Die Studie untersuchte auch, wie schnell die Spieler beschleunigen oder abbremsen konnten. Die meiste Zeit waren die Geschwindigkeitsänderungen sehr sanft, wobei die Boote beschleunigten oder verzögerte, was sich fast wie ein stetiges Gleiten anfühlte. Die intensivsten Phasen der Beschleunigung oder Bremsung, in denen sich die Geschwindigkeit rapide änderte, traten für weniger als ein Prozent der gesamten Spielzeit auf. Dies deutet darauf hin, dass die physische Herausforderung im Canoe-Polo weniger aus einem anhaltenden Hochgeschwindigkeitslauf besteht, sondern vielmehr aus der ständigen Notwendigkeit, Geschwindigkeit und Richtung in kurzen, scharfen Ausbrüchen anzupassen. Die Forscher fanden heraus, dass die zurückgelegte Gesamtdistanz eines Spielers von Spiel zu Spiel erheblich variierte, was wahrscheinlich vom Spielverlauf und der Zeit, die sie auf dem Wasser verbringen durften, abhing. Die Geschwindigkeit, mit der sich ein Spieler im Verhältnis zur Zeit auf dem Wasser bewegte, war jedoch für jeden Einzelnen bemerkenswert konsistent, was darauf hindeutet, dass jeder Athlet einen natürlichen, stetigen Rhythmus seiner Bewegung hat, den er unabhängig von einem spezifischen Spiel beibehält.

Ein zentrales Ergebnis der Studie war der klare Unterschied zwischen den zwei Haupttaktikrollen. Die Playmaker, die für die Organisation der Angriffe und die Schaffung von Räumen verantwortlich sind, bewegten sich signifikant mehr als die Air-Player, die sich auf die Verteidigung und das Blocken von Gegnern konzentrieren. Die Playmaker legten mehr Boden pro Minute zurück, erreichten höhere Spitzengeschwindigkeiten und verbrachten mehr Zeit in den schnelleren Geschwindigkeitsbereichen. Im Gegensatz dazu bewegten sich die Air-Player insgesamt weniger und blieben bei langsameren Geschwindigkeiten. Interessanterweise zeigten beide Gruppen ähnliche Fähigkeiten, schnell zu beschleunigen oder abzubremsen. Das bedeutet, dass, obwohl die Offensivspieler in der Lage sein müssen, mehr Distanz zurückzulegen und höhere Geschwindigkeiten zu erreichen, beide Arten von Spielern dieselbe explosive Kraft besitzen müssen, um die Richtung und Geschwindigkeit sofort zu ändern.

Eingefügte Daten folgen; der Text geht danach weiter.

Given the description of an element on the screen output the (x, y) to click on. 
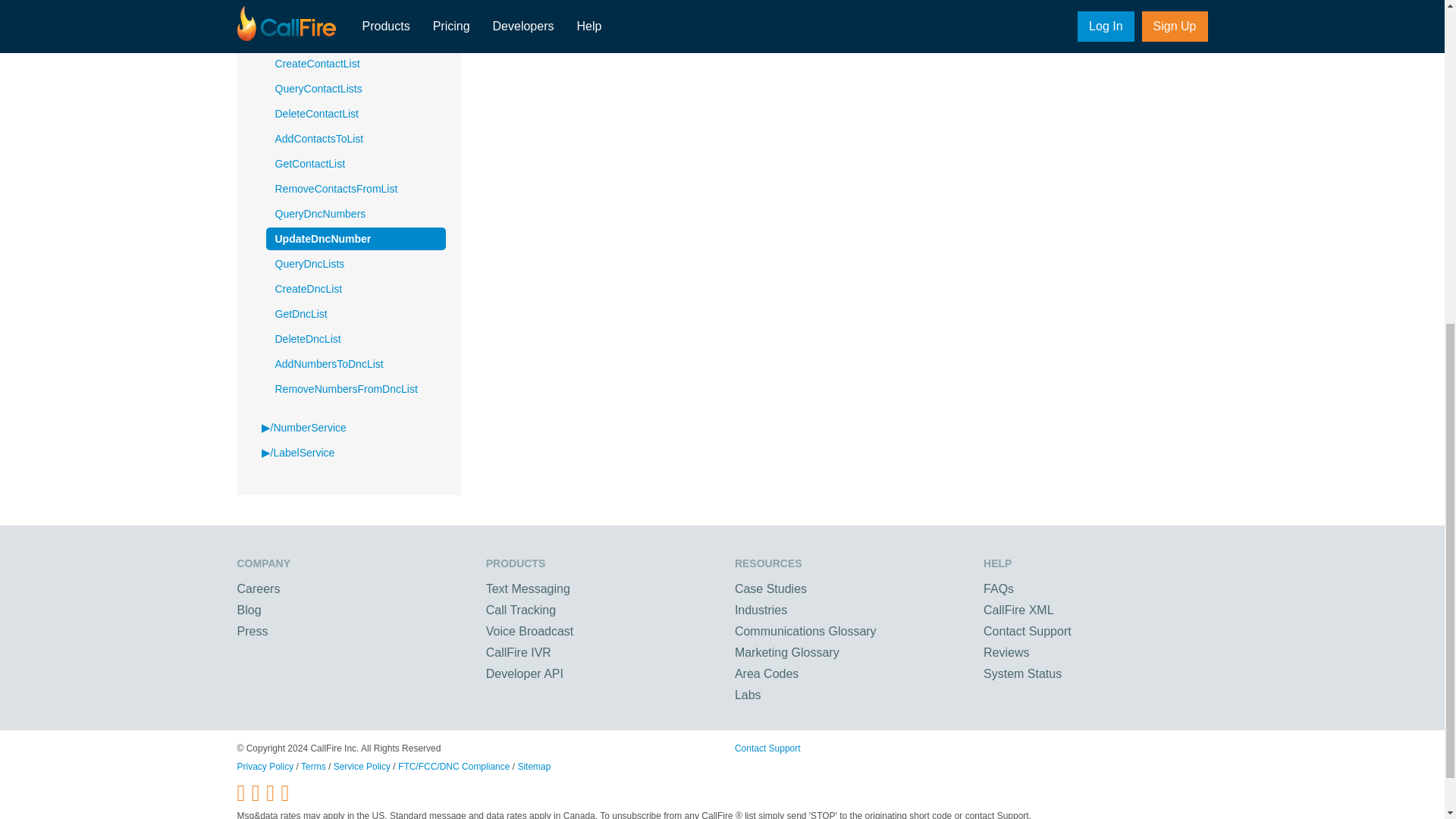
Frequently Asked Questions (998, 587)
Given the description of an element on the screen output the (x, y) to click on. 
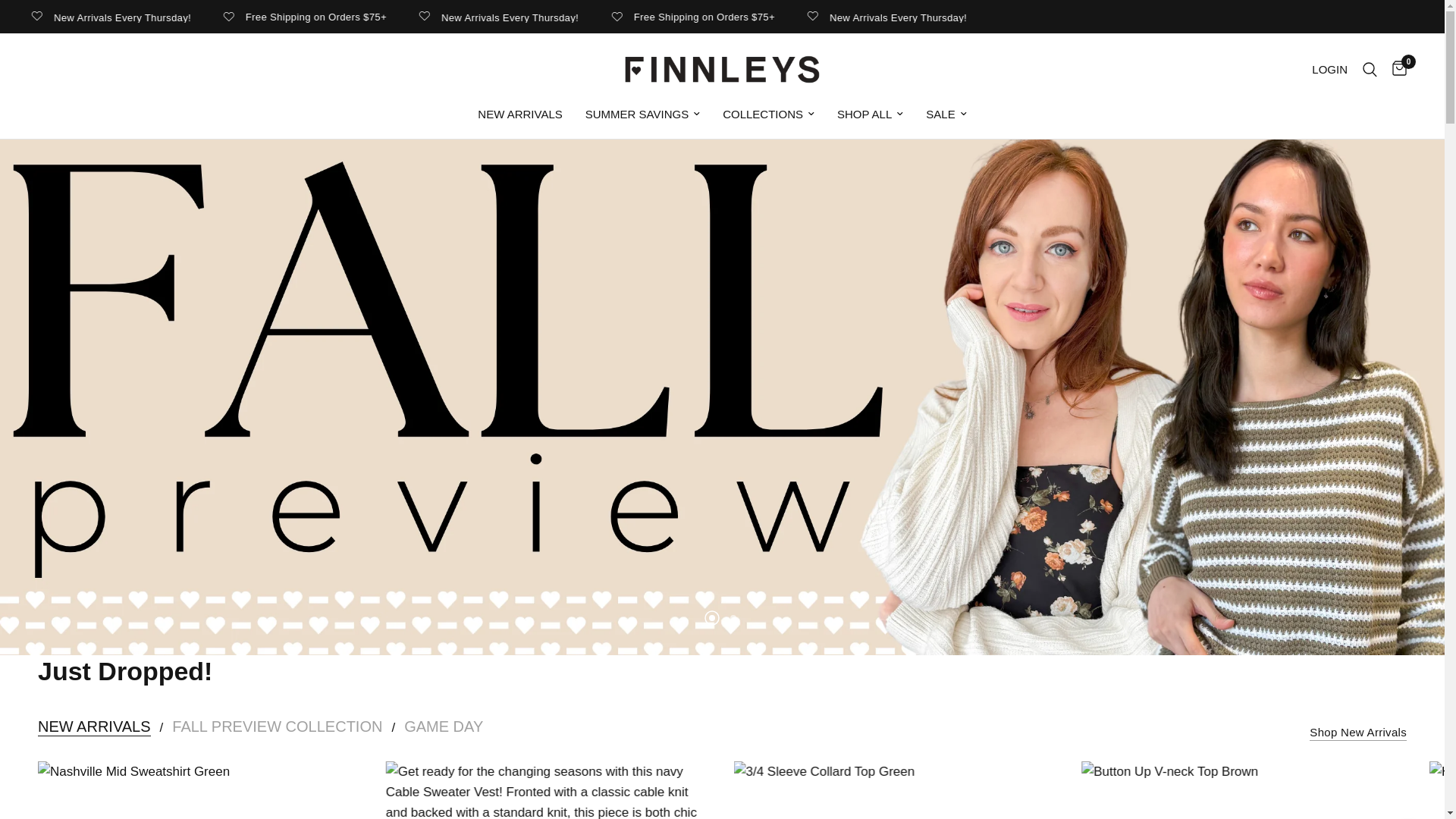
New Arrivals Every Thursday! (1095, 16)
New Arrivals Every Thursday! (322, 16)
New Arrivals Every Thursday! (708, 16)
Given the description of an element on the screen output the (x, y) to click on. 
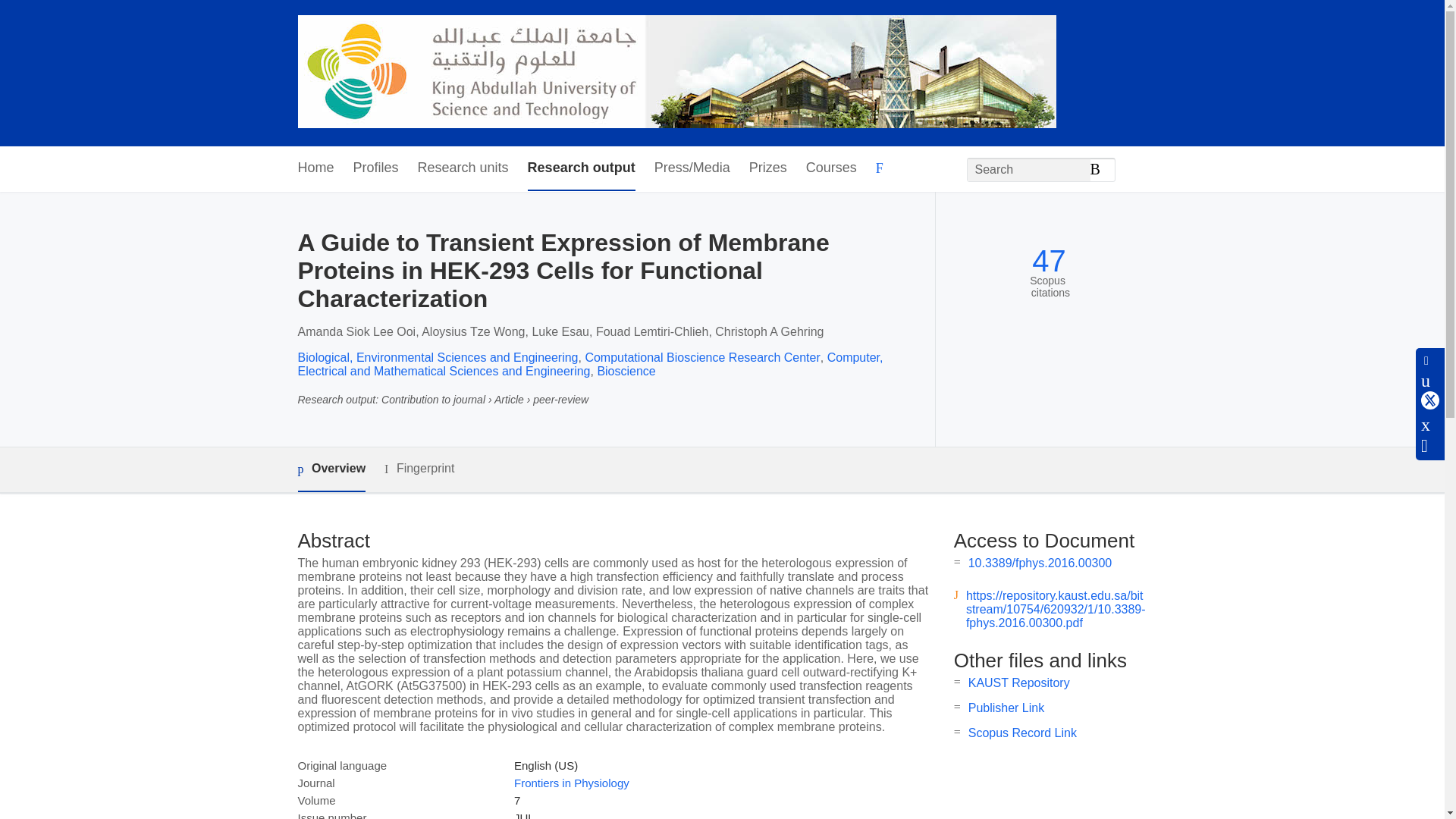
Fingerprint (419, 468)
Biological, Environmental Sciences and Engineering (437, 357)
Computational Bioscience Research Center (702, 357)
KAUST Repository (1019, 682)
Scopus Record Link (1022, 732)
Frontiers in Physiology (570, 782)
Publisher Link (1006, 707)
Research units (462, 168)
Profiles (375, 168)
47 (1048, 261)
Overview (331, 469)
KAUST PORTAL FOR RESEARCHERS AND STUDENTS Home (676, 73)
Research output (580, 168)
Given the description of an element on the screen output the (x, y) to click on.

Die Daten legen nahe, dass das Training für diese Athleten kein Einheitsansatz sein sollte; Offensivspieler benötigen Übungen, die die Ausdauer für das Zurücklegen größerer Distanzen bei höheren Geschwindigkeiten aufbauen, während alle Spieler die schnellen Änderungen der Geschwindigkeit trainieren müssen, um die intensive Stop-and-Go-Natur des Spiels zu bewältigen.

Diese Forschung liefert die erste detaillierte, evidenzbasierte Karte dessen, was Elite-Canoe-Polo aus physischer Sicht tatsächlich darstellt. Sie bestätigt, dass der Sport eine Mischung aus langen Phasen kontrollierter Bewegung ist, die von kurzen, intensiven Anstrengungen unterbrochen werden, und dass die spezifischen Anforderungen stark von der Position eines Spielers abhängen. Durch die Kenntnis dieser exakten Zahlen können Trainer nun Trainingseinheiten entwerfen, die die realen Anforderungen des Wettkampfs widerspiegeln und so sicherstellen, dass die Athleten auf die spezifischen Distanzen, Geschwindigkeiten und Tempowechsel vorbereitet sind, denen sie auf dem Wasser begegnen werden. Die Studie beansprucht nicht, alle Fragen des Sports gelöst zu haben, da sie sich auf ein einzelnes Team und eine begrenzte Anzahl von Spielen konzentrierte, aber sie bietet eine solide Grundlage für das Verständnis der physischen Realität des Elite-Canoe-Polos.